It’s been 10 years since the Microsoft antitrust case began. The cost of the litigation — in time, money, and diversion of executive resources — has been enormous. With the nation transfixed by Enron’s $60 billion collapse, it’s worth recalling that Microsoft’s shareholders suffered an $80 billion erosion in market value on a single day — April 3, 2000, when Judge Thomas Penfield Jackson issued his conclusions of law.
Now the case continues on two parallel tracks: (1) In a Washington, D.C. courtroom, a federal judge ponders whether a long‐awaited settlement between Microsoft and the Justice Department serves the public interest. (2) In that same court, before the same judge, nine defecting states — out of 20 who had originally joined the federal suit — demand that Microsoft’s conduct be more severely restricted. Both court proceedings are based on the same trial, the same findings of fact, and the same conclusions of law. Both proceedings allege the same injuries to the same people.
If that sounds like two bites at the apple for the non‐settling states, double jeopardy for Microsoft, and a waste of taxpayer resources, that’s exactly what it is. Forty‐one of 50 states accept the Justice Department’s assessment that the settlement advances the public interest. Thirty of those states didn’t even sue Microsoft, two others abandoned the suit, and nine more signed onto the settlement. That left the District of Columbia and nine seceding states asserting that Congress intended their view of the public interest to displace the view of the Justice Department. They would substitute themselves as enforcers of the federal antitrust laws.
The nine states have not argued that their state laws yield a different result than federal law. In fact, the states concede that their state claims “neither enlarge nor conflict with federal law.” Nor do they claim that Microsoft’s behavior affected their citizens in a manner different from other citizens across the country. Yet they want much broader relief than the settlement affords — to vindicate their singular view of the public interest.
Yes, states have so‐called parens patriae authority under federal antitrust statutes to sue on behalf of their residents. But Congress did not intend that those states — in a case where the Justice Department has already spoken — could supersede the role of the federal government. Moreover, states are not empowered to seek remedies that affect citizens in every state of the union — remedies that dictate nationwide product design, restrict Microsoft’s business dealings everywhere, even expropriate Microsoft’s federally protected intellectual property and provide it royalty‐free to Microsoft’s competitors.
Here’s how the Supreme Court put it in BMW v. Gore (1996): “[N]o single state could … impose its own policy choice on neighboring states. No state can legislate except with reference to its own jurisdiction.… [O]ne state’s power to impose burdens on the interstate market … is not only subordinate to the federal power … but is also constrained by the need to respect the interests of other states.”
Consider as well the remarks of respected federal appeals judge Richard Posner, who mediated an abortive Microsoft settlement two years ago. Posner offered these recommendations in a recent issue of the Antitrust Law Journal: “I would like to see, first, the states stripped of their authority to bring antitrust suits, federal or state, except … where the state is suing firms that are fixing the prices of goods or services that they sell to the state.… [States] are too subject to influence by … competitors.
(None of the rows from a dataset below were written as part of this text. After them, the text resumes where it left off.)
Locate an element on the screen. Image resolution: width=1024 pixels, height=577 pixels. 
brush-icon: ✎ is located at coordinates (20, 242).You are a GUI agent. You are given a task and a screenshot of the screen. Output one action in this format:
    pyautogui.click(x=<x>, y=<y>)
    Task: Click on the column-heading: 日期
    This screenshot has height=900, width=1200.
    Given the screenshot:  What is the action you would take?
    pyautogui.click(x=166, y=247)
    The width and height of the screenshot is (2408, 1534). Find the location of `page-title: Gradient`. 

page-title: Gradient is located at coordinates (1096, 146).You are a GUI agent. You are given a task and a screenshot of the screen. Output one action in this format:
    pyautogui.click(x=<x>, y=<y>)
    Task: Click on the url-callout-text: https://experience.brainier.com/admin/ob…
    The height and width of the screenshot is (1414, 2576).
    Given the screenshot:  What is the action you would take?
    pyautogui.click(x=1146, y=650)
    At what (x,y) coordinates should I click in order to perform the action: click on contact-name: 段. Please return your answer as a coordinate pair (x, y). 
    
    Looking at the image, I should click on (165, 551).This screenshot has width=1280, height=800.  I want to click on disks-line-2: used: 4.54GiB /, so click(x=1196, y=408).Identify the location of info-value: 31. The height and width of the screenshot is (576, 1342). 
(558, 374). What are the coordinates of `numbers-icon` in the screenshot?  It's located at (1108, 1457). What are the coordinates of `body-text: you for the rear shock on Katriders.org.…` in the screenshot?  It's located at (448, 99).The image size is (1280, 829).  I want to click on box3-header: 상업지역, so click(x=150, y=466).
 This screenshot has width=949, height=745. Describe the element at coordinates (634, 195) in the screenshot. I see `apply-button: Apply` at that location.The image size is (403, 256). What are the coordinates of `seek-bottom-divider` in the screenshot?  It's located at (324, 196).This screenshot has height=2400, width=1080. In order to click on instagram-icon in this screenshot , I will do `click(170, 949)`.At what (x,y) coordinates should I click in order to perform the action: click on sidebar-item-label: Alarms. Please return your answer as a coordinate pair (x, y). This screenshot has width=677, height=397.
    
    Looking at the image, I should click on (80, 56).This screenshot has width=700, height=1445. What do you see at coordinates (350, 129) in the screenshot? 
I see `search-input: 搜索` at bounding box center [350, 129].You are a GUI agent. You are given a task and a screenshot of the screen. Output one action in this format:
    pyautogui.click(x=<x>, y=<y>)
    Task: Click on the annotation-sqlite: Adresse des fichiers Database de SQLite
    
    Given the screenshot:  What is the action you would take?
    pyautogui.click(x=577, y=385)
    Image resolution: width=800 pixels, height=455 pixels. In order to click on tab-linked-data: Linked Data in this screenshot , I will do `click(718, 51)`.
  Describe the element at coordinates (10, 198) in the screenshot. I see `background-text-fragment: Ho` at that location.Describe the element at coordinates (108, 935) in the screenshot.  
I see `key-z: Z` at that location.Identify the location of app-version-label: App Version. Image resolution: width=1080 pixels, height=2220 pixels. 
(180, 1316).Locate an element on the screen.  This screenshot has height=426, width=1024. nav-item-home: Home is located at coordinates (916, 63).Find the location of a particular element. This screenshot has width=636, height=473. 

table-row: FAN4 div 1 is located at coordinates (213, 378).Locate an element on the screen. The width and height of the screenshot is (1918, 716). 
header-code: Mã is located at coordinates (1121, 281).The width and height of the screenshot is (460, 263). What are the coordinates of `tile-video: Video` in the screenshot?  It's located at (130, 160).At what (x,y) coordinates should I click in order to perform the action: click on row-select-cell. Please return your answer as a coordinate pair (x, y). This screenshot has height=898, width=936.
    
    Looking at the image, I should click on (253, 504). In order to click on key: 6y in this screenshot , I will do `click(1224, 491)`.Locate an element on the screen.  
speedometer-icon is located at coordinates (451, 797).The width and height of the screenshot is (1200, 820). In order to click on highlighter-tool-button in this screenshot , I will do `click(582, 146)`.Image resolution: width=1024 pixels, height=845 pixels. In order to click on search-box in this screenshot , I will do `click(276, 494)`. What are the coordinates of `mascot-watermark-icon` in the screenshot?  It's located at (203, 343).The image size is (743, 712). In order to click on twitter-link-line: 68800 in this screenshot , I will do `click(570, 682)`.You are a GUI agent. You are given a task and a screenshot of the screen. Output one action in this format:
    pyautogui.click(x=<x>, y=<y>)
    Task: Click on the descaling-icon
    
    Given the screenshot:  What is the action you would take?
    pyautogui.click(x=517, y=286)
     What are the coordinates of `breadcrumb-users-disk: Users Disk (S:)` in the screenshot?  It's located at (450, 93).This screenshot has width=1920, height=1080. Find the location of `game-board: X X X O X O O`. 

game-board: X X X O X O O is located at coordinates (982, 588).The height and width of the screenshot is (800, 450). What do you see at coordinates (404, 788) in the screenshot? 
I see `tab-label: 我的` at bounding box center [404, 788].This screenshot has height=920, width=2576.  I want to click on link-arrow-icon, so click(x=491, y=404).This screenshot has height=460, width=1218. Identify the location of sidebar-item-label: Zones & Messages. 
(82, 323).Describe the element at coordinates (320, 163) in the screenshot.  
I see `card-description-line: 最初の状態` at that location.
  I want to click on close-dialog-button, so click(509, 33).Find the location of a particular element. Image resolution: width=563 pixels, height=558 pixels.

This is a particular concern when the [competitor] is a major political force in that state. A situation in which the benefits of government action are concentrated in one state and the costs in other states is a recipe for irresponsible state action.” Amen to that.
So what is a state to do if it doesn’t like the settlement? The Tunney Act establishes a comprehensive process — now unfolding in federal court — for determining whether antitrust decrees are in the public interest, and how non‐settling parties can voice their objections. Indeed, the nine states filed comments and submitted parts of a deposition, but they didn’t participate further in the Tunney Act proceedings. Mostly, the states rejected the formula prescribed by Congress so they could pursue their own strategy to override the federal settlement.
Initially, the Justice Department and 20 states, responding to the special interests of rival businesses, combined to challenge Microsoft. Now, with that challenge resolved to the satisfaction of almost everyone, nine out of 50 states shouldn’t be allowed to wreck the settlement — or even delay it long enough to spoil our economic recovery. It’s time to let the software industry get back to serving its customers, and get the state attorneys general out of the business of enforcing federal antitrust law.